Work item:
Exactly the lines from the one with "The image size" through the end of the records below are needed, minus any pictures.

Given records:
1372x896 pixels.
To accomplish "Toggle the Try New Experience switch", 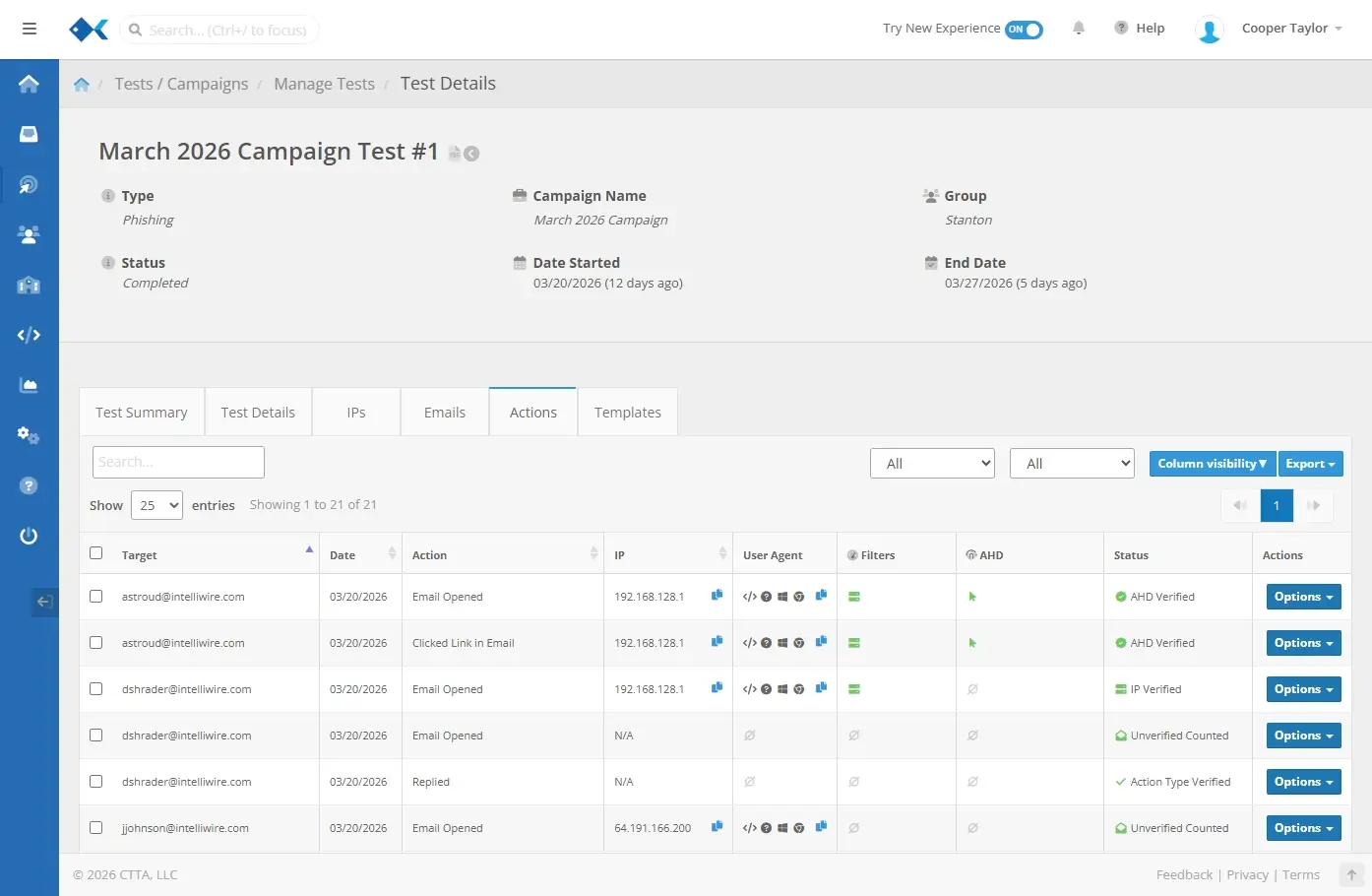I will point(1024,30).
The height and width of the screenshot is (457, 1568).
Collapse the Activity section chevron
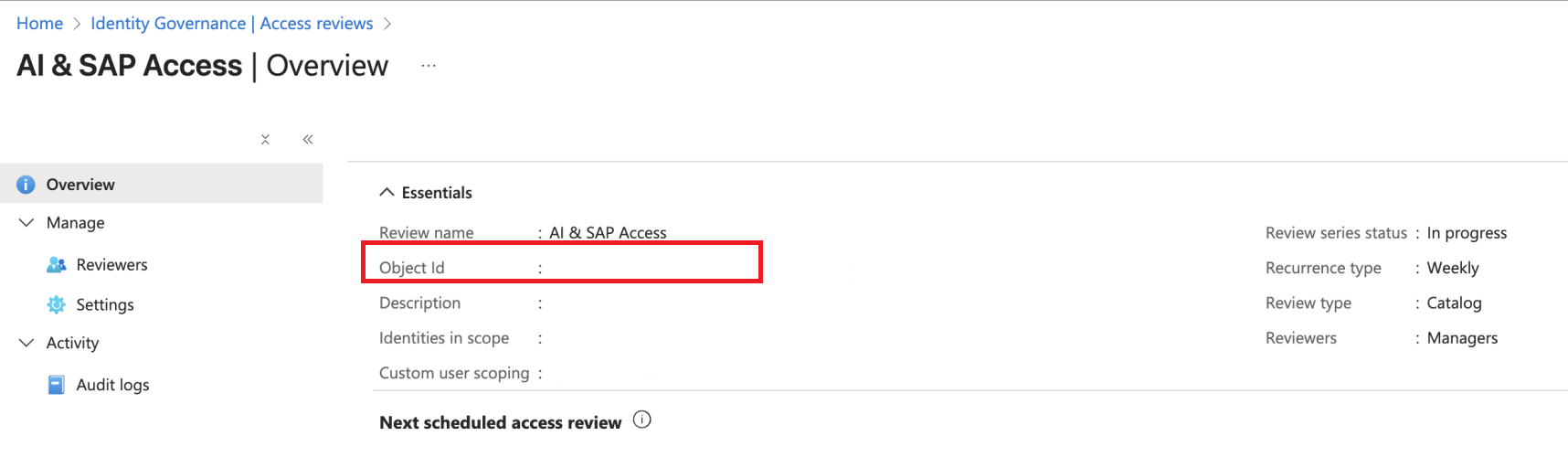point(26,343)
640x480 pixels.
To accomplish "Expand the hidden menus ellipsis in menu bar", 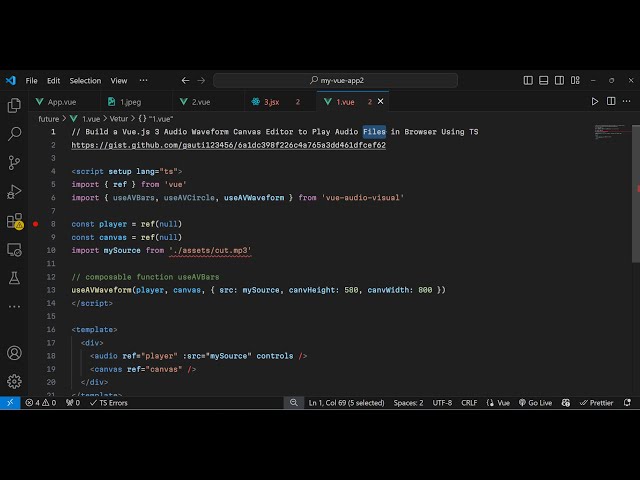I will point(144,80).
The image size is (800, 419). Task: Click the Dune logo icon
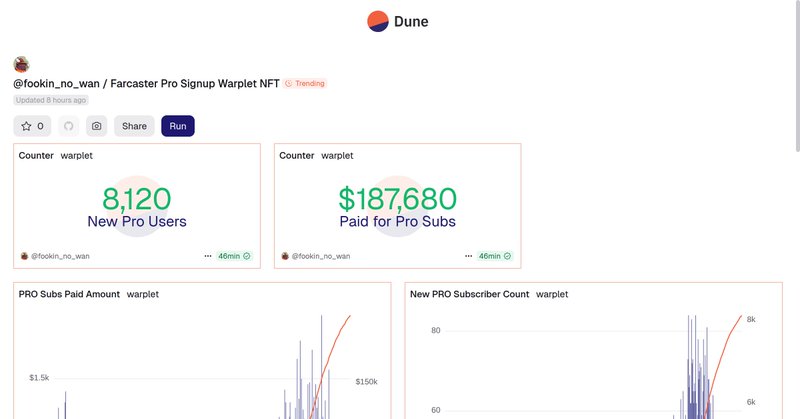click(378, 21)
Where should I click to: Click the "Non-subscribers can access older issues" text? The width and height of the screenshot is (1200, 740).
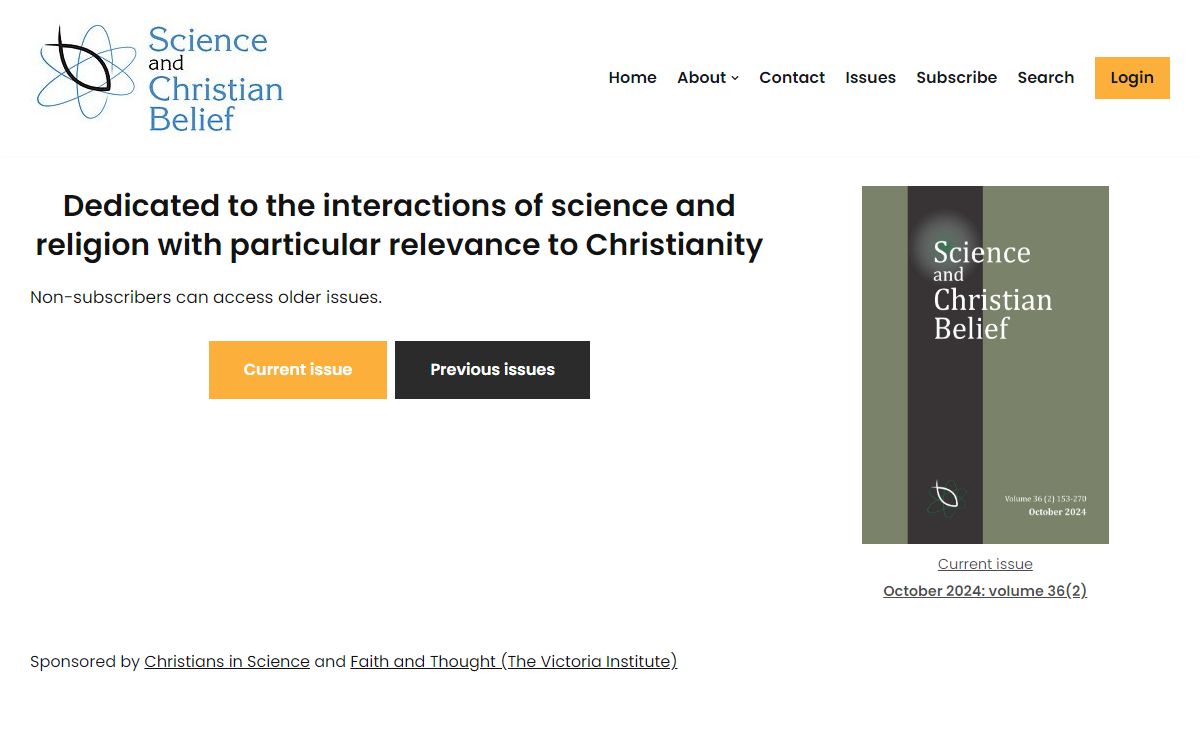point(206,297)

Finished task:
The image size is (800, 419). Task: Click the Dune logo icon
click(378, 21)
Where should I click to: Click the "Non-subscribers can access older issues" text? The width and height of the screenshot is (1200, 740).
point(206,297)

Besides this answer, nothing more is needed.